What could be our regional diamond? How many metric tons of grain does Busoga produce every year and on what amount of arable land? Can that sustain the demand in China without depleting home consumption demand? How do we stand in the tonnage production of jackfruit, potatoes? How has the production of vegetables in Budondo been over the last five years; has it increased, or has it been decreasingly? What expert knowledge do we have in excess, and which one do we lack?
As the UNDP notes on its website, data is a powerful tool that can change the way we do development work. By providing more points of information, data can help development professionals get a nuanced, more complete picture of a problem or scenario– and hence, the opportunity to make better decisions for impact.
But, stuck in a state of lack of facts about his or her region, a leader will simply claim to apologize on behalf of their people when asked to speak before the president. “Forgive us your excellence for I don’t know the trouble with my region,” they will say, leaving those on whose behalf they speak to wonder, “Oh dear, really?”
I could be accused of regionalism by the nationalists, but a country is as developed as its regions. Regional development is as national a discussion as it can get. The problem has been the Kampalanization of issues.
For example, to have a good education[sector] whose off springs can then lead to positive change in whichever fields they choose to study, the seed school on the fringes of Buyende and or Namayinyo needs to be built and equipped with textbooks and teachers the same way schools in the city are.
Also, there should be interventions geared at giving all children an equal opportunity at education as a tool to contribute to turning around the region. It is that resolve to contribute to educating the future of the region that three high school friends have joined hands, working with the East Enders Cricket Foundation, Gabula Royal Foundation and Busoga Today newspaper have established the Dreams Restored Scholarship Fund. Proud to be associated.
The Scholarship Fund aims at educating at least 1000 financially challenged but brilliant and or talented (in sports) Basoga from Senior One to Senior 6 through a giving out full scholarships to kids joining senior one.

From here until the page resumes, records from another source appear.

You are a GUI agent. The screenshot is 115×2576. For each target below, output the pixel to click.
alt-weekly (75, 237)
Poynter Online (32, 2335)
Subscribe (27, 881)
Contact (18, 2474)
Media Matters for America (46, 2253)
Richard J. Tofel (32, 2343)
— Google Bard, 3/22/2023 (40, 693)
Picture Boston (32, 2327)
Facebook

When they are educated, our people will understand the issues of their region and their country and what role they must each play to contribute to its development. They will also contribute to discussions about the development of their regions with confidence and verve. Feel free to join the Dreams Restored bus.
2 Comments
We need this post regular, more than a once a week, especially about Busoga. Otherwise, thanks alot for keeping us posted.
This is a very well crafted article. Thank you Imaka for sharing your mind on what you feel are critical but not well reflected issues in the Regional Busoga Development Agenda (BDA). Such feedback like is very important and will be essential during the mid-term review process of the BDA.
I am confident that with the increasing good will and regional stakeholders’ interest in the transformation affairs of Busoga, the sub-region is deemed to emerge through the experienced challenges stronger as we continue to work together for the betterment of Busoga.